Confissões do Padre Eugénio César d'Azevedo, natural de Paus (1)*

P.e Eugénio César d’Azevedo, da freguesia de Paus, concelho de Resende, abade mercenário de Barrô, e capelão do Senhor do Calvário, tendo feito a minha primeira confissão em 15 de Maio do ano corrente, em que me acusei de que fui um filho feroz para com meu pai, um péssimo irmão, um ingrato para com os meus amigos e benfeitores, um Sansão na prostituição, um juramenteiro falso, um escarnecedor da virtude, um apologista do vício, um semeador de doutrinas heterodoxas, etc., o que tudo fui, passando agora a fazer a segunda, que ainda não é completa, confesso primeiramente que fui, sou e hei-de ser, até depois da minha morte, ladrão e um grande ladrão.

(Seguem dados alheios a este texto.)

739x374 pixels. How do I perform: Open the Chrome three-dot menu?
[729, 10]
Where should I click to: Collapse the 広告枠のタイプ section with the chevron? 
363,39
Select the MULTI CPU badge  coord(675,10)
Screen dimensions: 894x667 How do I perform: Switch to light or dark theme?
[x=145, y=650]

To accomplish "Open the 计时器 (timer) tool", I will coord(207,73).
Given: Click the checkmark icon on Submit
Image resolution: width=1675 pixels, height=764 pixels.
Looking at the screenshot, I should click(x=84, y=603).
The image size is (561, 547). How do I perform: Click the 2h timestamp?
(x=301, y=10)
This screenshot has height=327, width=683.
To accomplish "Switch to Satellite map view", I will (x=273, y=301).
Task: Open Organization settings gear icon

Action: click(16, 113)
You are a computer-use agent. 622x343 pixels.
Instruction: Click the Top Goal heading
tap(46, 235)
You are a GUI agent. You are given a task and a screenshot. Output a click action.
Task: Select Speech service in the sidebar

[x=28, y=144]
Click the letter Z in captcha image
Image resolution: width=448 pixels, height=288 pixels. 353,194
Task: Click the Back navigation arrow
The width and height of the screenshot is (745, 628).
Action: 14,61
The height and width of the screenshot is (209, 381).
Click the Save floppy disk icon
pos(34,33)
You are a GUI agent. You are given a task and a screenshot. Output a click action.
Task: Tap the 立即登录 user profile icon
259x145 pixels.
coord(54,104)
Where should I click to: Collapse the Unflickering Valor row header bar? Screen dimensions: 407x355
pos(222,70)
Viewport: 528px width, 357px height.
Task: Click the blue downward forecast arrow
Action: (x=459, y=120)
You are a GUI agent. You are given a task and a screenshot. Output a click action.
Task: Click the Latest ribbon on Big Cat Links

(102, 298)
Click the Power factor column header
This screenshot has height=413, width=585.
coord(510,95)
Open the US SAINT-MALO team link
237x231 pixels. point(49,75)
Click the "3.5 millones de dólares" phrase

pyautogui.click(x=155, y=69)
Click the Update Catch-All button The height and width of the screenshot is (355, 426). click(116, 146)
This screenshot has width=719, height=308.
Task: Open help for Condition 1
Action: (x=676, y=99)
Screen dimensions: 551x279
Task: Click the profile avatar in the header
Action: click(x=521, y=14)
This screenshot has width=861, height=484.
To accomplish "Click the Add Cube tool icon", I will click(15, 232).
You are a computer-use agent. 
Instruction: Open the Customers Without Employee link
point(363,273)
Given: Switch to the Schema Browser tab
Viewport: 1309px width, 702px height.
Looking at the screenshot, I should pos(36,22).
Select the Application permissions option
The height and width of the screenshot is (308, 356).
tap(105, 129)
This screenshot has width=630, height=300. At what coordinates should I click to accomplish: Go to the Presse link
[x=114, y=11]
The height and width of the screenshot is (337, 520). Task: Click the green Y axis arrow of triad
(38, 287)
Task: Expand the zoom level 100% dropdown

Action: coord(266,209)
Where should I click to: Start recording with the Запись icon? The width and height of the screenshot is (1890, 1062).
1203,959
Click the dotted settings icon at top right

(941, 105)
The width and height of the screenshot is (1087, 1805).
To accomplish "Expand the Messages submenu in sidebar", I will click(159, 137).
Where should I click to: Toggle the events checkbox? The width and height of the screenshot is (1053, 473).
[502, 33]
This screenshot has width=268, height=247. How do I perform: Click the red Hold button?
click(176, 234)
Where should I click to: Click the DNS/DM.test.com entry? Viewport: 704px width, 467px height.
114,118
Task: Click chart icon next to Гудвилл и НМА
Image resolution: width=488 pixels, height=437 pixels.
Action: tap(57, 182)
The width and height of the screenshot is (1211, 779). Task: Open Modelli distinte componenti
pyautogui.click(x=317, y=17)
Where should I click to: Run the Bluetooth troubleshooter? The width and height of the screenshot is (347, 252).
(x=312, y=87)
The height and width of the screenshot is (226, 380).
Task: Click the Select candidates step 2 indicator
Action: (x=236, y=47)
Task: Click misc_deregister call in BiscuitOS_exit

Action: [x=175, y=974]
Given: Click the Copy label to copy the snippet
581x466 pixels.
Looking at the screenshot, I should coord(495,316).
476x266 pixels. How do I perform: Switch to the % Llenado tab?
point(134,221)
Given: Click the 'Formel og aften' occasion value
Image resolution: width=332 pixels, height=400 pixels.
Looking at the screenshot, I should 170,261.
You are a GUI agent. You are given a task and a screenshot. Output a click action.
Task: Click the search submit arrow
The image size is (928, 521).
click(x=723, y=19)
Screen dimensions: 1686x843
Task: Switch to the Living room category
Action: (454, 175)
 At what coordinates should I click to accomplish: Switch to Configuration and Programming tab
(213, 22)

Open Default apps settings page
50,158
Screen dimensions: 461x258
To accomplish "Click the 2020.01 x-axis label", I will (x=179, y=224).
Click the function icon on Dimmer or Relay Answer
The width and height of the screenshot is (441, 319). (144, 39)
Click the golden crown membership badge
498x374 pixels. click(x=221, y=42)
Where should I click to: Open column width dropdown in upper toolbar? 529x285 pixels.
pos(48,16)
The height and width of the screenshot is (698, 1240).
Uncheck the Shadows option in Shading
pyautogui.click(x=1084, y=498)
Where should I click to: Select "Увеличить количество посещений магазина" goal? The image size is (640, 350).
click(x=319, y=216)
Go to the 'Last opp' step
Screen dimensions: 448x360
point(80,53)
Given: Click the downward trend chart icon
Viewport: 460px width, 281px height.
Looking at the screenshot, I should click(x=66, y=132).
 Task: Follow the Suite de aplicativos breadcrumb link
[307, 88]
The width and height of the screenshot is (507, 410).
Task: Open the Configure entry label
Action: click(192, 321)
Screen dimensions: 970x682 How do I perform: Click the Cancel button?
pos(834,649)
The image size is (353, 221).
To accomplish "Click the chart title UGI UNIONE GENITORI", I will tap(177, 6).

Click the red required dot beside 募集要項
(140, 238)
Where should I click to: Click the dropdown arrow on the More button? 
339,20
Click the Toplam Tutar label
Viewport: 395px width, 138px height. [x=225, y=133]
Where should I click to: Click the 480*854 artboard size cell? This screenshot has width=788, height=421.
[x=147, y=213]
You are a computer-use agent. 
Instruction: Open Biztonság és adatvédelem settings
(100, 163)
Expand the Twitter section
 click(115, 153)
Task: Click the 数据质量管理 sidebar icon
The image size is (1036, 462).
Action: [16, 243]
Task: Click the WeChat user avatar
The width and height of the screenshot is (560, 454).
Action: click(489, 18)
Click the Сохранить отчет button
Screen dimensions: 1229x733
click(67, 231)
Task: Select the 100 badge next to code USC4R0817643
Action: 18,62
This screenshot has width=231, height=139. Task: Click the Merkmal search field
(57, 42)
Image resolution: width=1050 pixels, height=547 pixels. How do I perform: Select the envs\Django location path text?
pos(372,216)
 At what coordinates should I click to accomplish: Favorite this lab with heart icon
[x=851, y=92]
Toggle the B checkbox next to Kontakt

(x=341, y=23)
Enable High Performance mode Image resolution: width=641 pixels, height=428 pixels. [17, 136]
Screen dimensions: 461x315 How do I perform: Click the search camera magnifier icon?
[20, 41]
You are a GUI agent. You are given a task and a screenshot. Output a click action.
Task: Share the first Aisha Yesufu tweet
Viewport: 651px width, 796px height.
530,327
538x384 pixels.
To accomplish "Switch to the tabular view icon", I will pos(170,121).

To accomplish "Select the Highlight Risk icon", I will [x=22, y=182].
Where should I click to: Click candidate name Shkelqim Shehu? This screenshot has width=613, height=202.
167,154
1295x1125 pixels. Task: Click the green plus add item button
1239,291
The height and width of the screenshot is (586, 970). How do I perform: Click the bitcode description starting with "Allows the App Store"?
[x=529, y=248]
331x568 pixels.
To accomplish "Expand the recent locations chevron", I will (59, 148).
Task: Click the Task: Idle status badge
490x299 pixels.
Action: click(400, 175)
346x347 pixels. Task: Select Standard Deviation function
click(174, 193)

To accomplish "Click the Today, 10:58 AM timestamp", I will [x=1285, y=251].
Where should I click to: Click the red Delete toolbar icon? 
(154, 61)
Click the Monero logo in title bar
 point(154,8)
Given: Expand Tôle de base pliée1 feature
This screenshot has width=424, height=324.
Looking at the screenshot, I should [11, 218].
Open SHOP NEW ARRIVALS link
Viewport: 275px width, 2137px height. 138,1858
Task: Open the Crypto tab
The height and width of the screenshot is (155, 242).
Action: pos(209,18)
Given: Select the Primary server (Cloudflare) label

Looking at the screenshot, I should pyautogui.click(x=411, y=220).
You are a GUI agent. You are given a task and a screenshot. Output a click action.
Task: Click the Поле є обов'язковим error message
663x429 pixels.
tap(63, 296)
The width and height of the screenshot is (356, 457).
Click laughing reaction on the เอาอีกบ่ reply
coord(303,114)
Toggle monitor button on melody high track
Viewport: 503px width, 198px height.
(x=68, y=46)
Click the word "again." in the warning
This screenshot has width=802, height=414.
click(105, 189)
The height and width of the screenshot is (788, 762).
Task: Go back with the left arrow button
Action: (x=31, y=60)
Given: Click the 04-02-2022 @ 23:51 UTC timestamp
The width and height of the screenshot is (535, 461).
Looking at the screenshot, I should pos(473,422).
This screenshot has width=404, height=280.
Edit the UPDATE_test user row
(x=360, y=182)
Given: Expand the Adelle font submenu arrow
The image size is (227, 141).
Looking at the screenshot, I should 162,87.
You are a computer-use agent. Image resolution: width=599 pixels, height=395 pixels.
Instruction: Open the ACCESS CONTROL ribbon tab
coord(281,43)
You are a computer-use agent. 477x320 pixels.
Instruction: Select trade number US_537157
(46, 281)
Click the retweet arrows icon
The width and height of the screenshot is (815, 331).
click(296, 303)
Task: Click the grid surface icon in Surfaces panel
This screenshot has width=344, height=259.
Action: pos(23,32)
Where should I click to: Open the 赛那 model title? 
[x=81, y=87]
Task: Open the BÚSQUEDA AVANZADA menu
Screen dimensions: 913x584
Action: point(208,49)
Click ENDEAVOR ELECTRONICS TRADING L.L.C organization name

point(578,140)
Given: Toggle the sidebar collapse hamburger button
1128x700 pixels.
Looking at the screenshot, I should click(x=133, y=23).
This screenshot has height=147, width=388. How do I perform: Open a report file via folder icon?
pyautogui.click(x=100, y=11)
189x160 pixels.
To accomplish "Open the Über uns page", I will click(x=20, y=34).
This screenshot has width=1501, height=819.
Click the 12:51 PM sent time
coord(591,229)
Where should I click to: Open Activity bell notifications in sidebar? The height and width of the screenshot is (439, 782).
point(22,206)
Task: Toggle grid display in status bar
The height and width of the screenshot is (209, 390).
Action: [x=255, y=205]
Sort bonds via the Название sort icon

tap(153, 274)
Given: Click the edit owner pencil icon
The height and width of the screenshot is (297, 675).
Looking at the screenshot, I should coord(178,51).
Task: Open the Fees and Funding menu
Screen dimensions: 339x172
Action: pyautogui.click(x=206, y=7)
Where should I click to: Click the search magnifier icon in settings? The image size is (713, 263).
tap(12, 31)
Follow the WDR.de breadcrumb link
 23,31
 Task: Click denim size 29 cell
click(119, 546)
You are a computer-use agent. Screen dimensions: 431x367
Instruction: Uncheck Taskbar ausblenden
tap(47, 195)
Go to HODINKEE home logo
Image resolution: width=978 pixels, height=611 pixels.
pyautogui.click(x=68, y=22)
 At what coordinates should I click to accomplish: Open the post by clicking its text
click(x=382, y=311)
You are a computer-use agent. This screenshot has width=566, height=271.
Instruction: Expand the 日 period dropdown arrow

Fui 22 anos pároco em Paus, terra que me deu o berço, e aqui, de pastor de almas que devia ser, tornei-me em lobo de redil. Deixei de fazer muitos e muitos assentos de baptismos, casamentos e óbitos. Todo o homem carece de provar o seu baptismo, não só uma, mas muitas vezes. Os jovens não podem casar sem provarem que foram baptizados, porque o baptismo est janua sacramentorum. Um filho para haver uma herança de seus pais, avós, ou de qualquer consanguíneo; um irmão para se habilitar a herdeiro doutro irmão; este para conseguir um emprego; aquele para embarcar; um para se ordenar; outro para se livrar de jurado; enfim, todos têm necessidade de justificar seu baptismo.
Ora, deixando eu de fazer muitos assentos desta natureza, e importando cada justificação em 4.500 réis, quantas libras não roubei eu às outrora minhas ovelhas? Se estas justificações têm sido precisas, e se se fizeram no tempo pretérito, se o são agora e o hão-de ser no futuro, não fui, não sou e não serei depois da minha morte ladrão?
E, se da falta de assentos de baptismo, resultam tantos inconvenientes e gravame de despesas, que danos se não seguem da falta dos de casamento?
Se um consorte aborrecido do outro, quiser separar-se dele, alegando que não está catolicamente casado, como poderá o consorte inocente provar o seu matrimónio, não havendo o respectivo assento no livro de registo, tendo falecido o pároco que lhes assistiu e as duas testemunhas? Os filhos de um tal matrimónio serão considerados como filhos naturais, e os parentes ascendentes ou laterais de seus pais disputar-lhes-ão a herança a que têm a tanto direito. E não serão somente estas as consequências, dar-se-ão outras, tanto e mais lamentáveis…
Se parece que os assentos de óbitos não são de suma importância, é uma ilusão. Os certificados de óbito são para diversos fins indispensáveis.
Ora, deixando eu de fazer muitos assentos destas três espécies, não sou ladrão? Faria meus os proventos que percebi? Não roubei, portanto, as minhas ovelhas de Paus?
*Transcrição do manuscrito "O abbade de Barrô e sua segunda confissão", datado de 25 de Novembro de 1889, procedendo-se apenas à actualização gráfica e a pequenas alterações, designadamente sinais de pontuação.